0013 — User-selectable model profiles¶

Status: Accepted (2026-06-04)
Deciders: Ariadne maintainers
Relates to: ADR-0012 (the single-seam model fork this exposes to users)

Context¶

Model selection was deployment-env-only (ANTHROPIC_BASE_URL + ANTHROPIC_MODEL + the LiteLLM config). Users could not pick a model per workup. Naively adding a free-form model parameter would break the ADR-0012 air-gap posture — an analyst could point a workup at a cloud model from inside an enclave.

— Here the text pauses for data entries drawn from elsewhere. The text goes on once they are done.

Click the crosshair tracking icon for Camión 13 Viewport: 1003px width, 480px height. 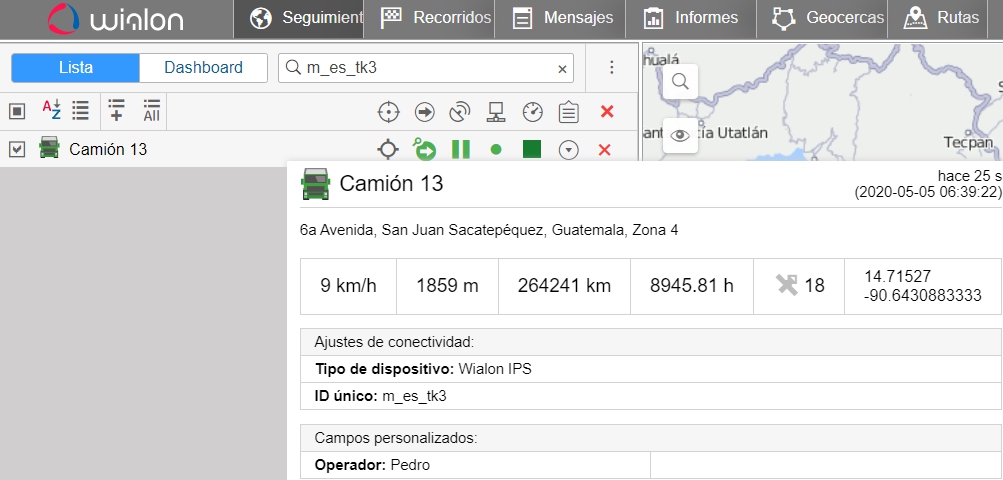387,150
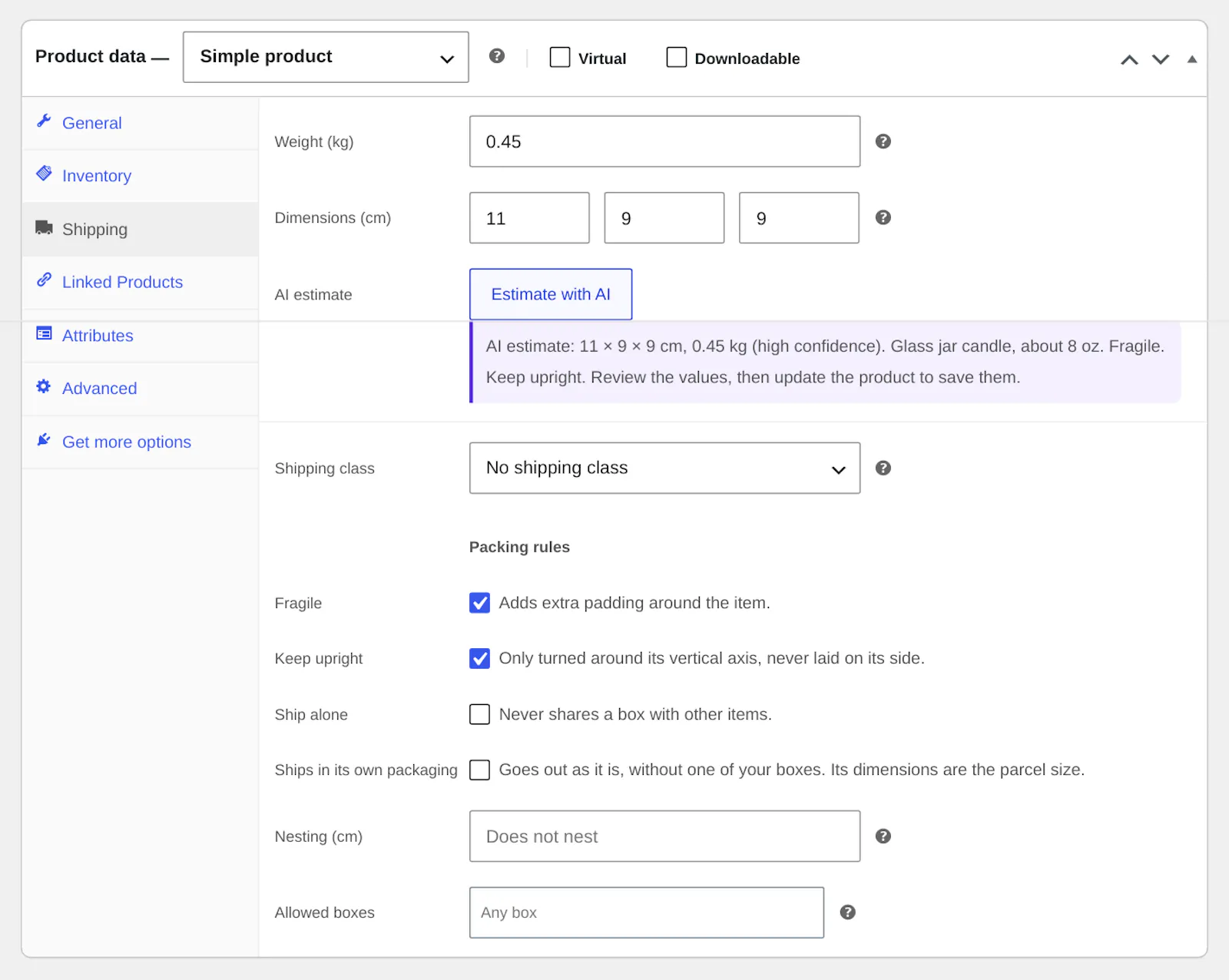
Task: Move the Product data panel down
Action: pos(1161,59)
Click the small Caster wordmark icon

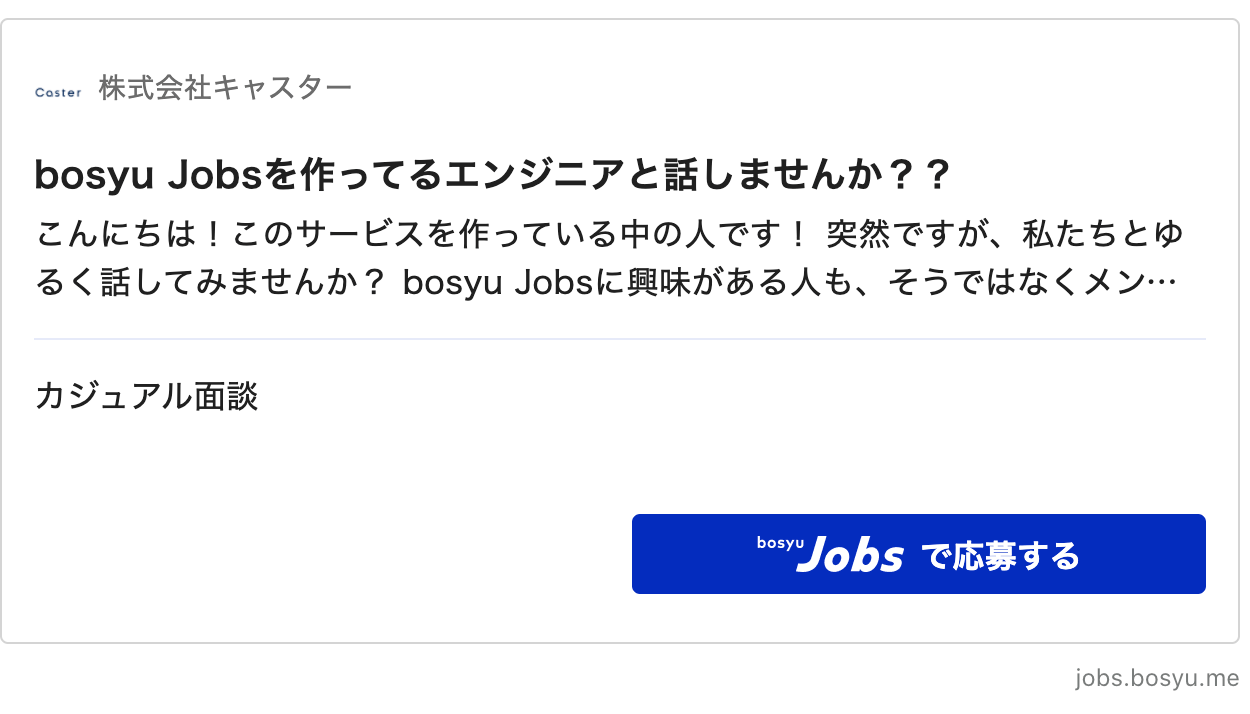pos(57,91)
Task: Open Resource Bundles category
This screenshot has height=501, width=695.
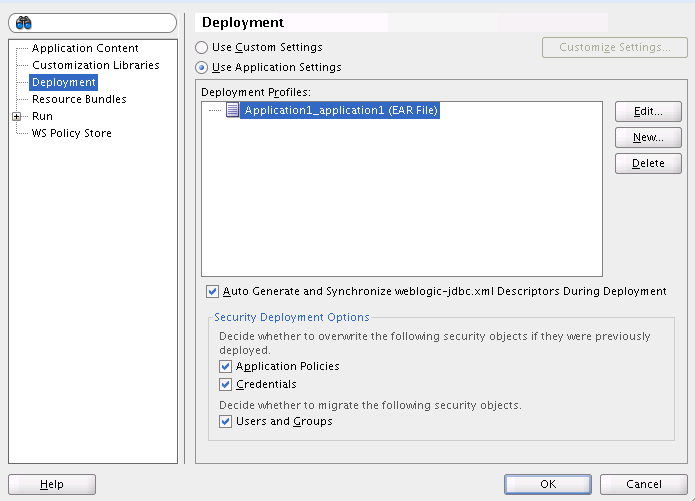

A live open-weight run (2026-06-04) also showed that a small local model needs a leaner loop than a frontier model (it was throughput-bound on a large, growing context), and that a listed profile is worthless if the model behind it cannot actually complete a workup. Model selection must therefore carry an operating envelope and be validatable, not just named.

Decision¶

Expose a curated profile allowlist, Ariadne-owned. A profile binds {model, egress, description, envelope} where the envelope is {max_turns, max_thinking_tokens}. The built-in default profile sets no model (zero regression). Operators extend the allowlist via an ARIADNE_PROFILES TOML; air-gap deployments define only local profiles, so a cloud selection is impossible by construction (an unknown name is rejected with the valid names). The profile + egress are recorded in governance.json and on the OTel span for audit.

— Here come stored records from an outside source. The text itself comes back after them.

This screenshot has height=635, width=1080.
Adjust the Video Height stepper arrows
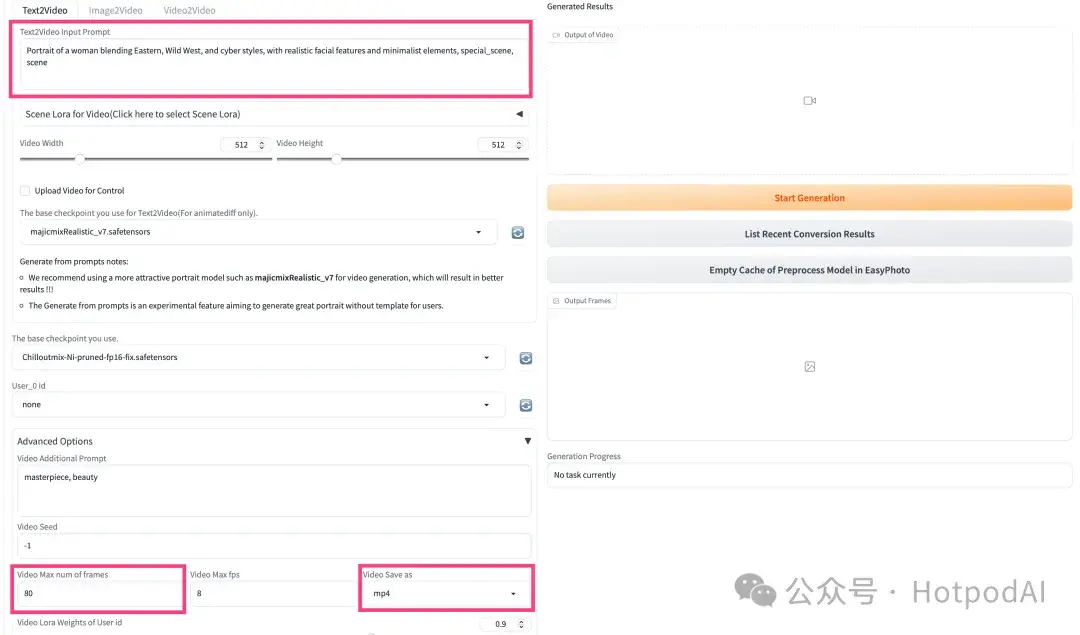click(x=518, y=142)
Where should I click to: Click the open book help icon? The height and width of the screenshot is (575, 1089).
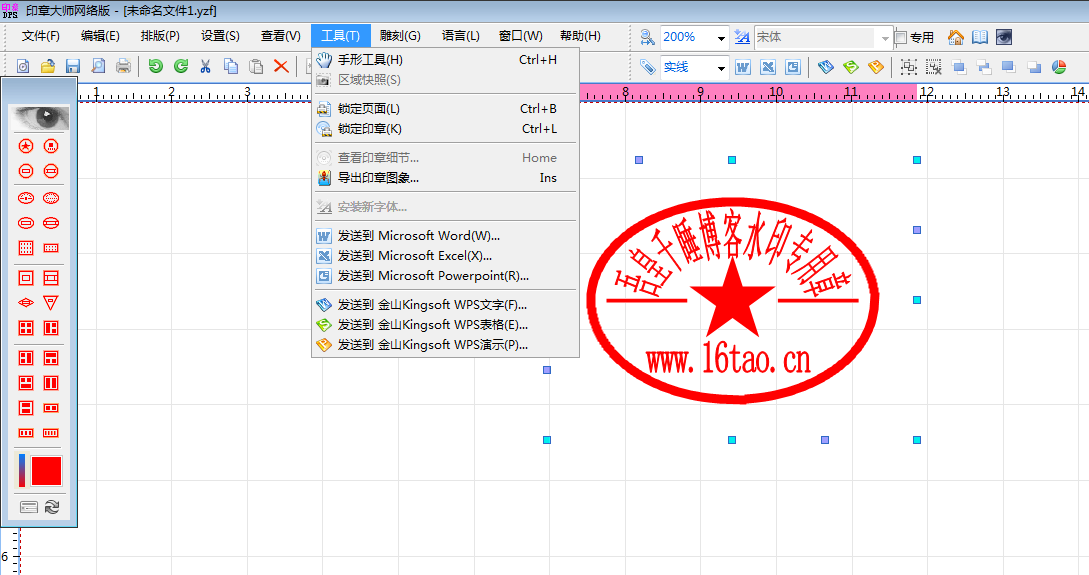[980, 37]
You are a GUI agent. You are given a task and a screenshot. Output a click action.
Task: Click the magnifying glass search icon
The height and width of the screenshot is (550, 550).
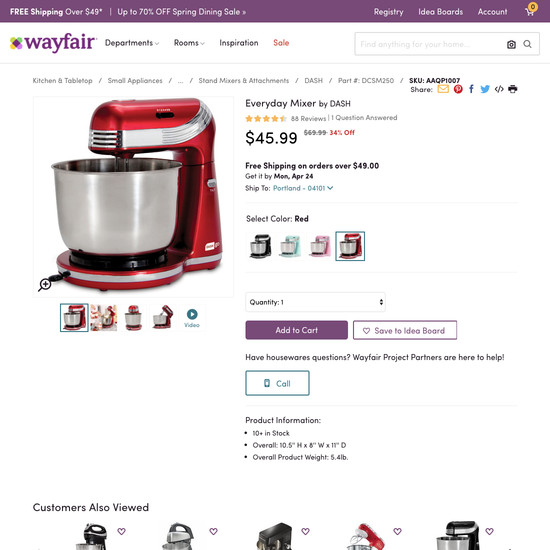click(527, 44)
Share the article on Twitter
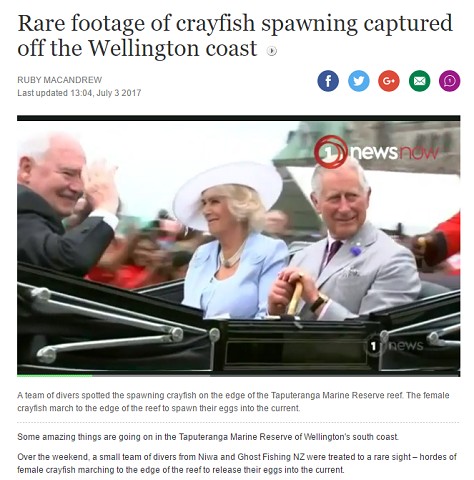The width and height of the screenshot is (474, 480). [x=359, y=81]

A curated allowlist is only trustworthy if every profile can actually do the job, so ariadne profiles --validate <name> runs a real workup against the planted Halberd needle under a wall-clock budget and PASSes only if it grounds in time — a throughput-bound or incapable model FAILs. Example profiles are honest: only default and rigorous (cloud Claude) are presented as working; local profiles are labeled templates to validate first. Strict TOML parsing rejects unknown keys so a typo cannot silently degrade a profile into the deployment default.

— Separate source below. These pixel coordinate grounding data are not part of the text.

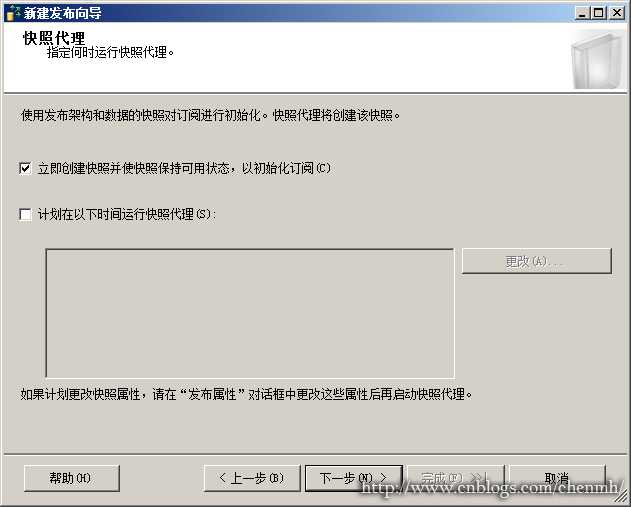Viewport: 631px width, 507px height.
Task: Click the 新建发布向导 title bar text
Action: [62, 13]
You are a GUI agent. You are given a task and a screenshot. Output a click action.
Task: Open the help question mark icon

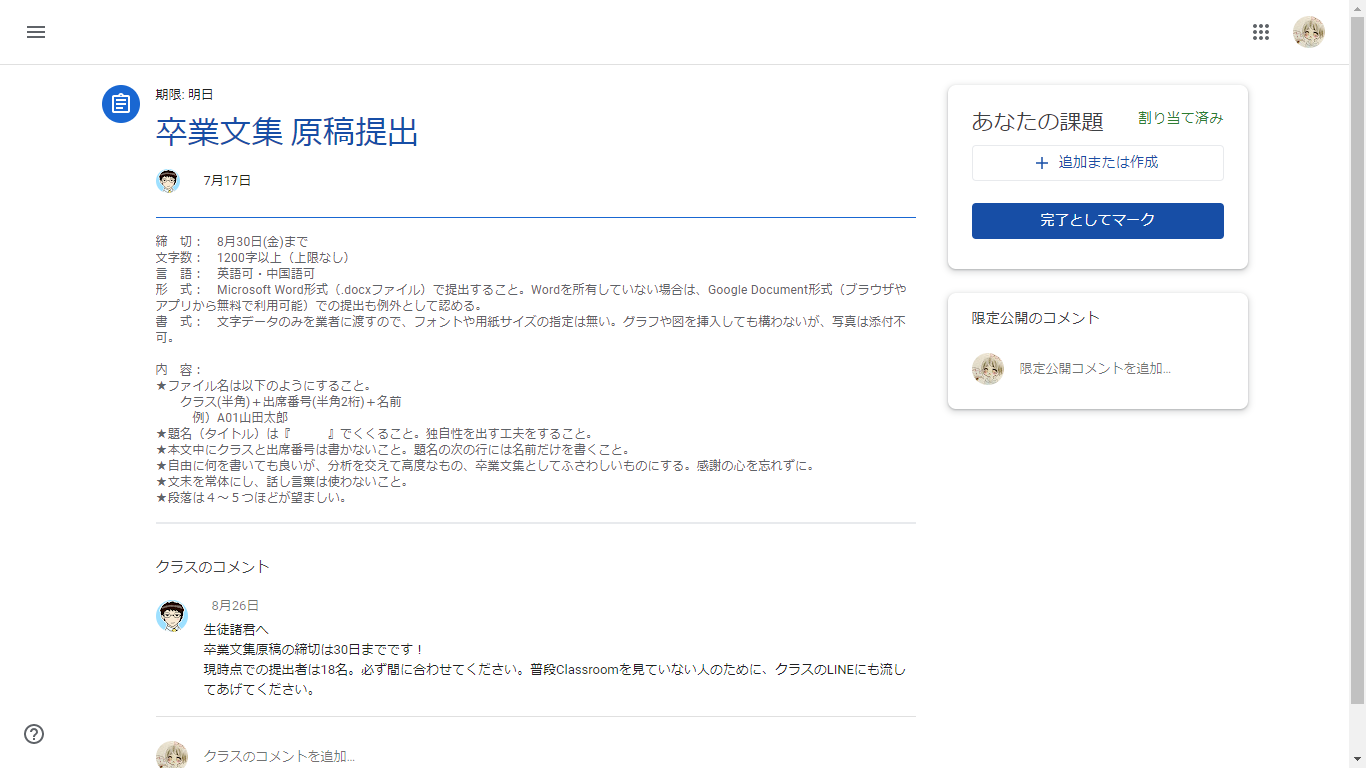tap(34, 734)
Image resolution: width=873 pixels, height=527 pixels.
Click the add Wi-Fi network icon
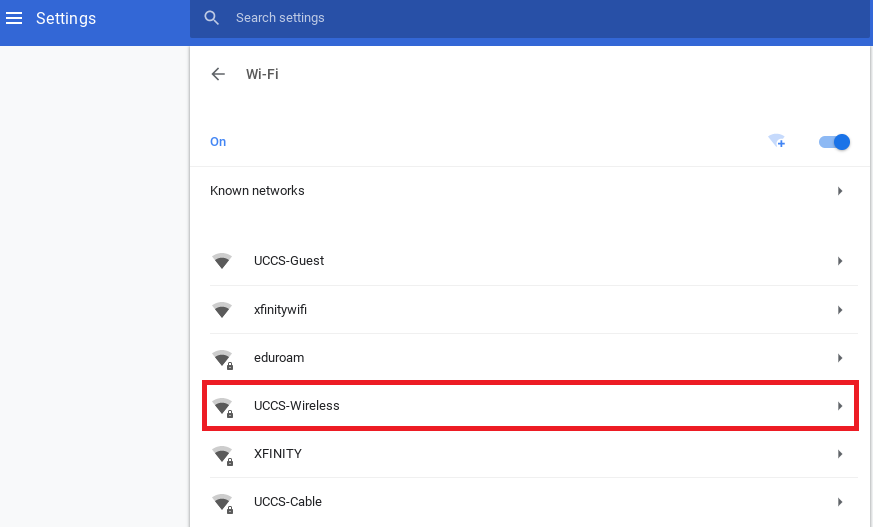pyautogui.click(x=777, y=141)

tool_result_cap was considered for the envelope and rejected for v1: the context bulk is external mcp__neo4j__/mcp__postgres__ results, the PostToolUse hook only observes (cannot rewrite a result), and those servers carry their own guardrails — so a uniform cap is not cleanly available and would not have helped the measured case. Serving-side thinking-off is the larger practical win and is config.

Consequences¶

Users get real choice within vetted options; governance is preserved by curation, not by runtime network enforcement (which remains the separate ADR-0012 follow-up).
A profile is model + envelope, so a local profile runs lean and a frontier profile runs generous from one codebase — no fork in the analytic logic.
The allowlist is Ariadne-side (not derived from LiteLLM), so it works for direct Anthropic, LiteLLM→Ollama, vLLM, or OpenRouter backends alike.
A profile can be proven capable before it is trusted, using the same eval harness that certifies the cloud baseline.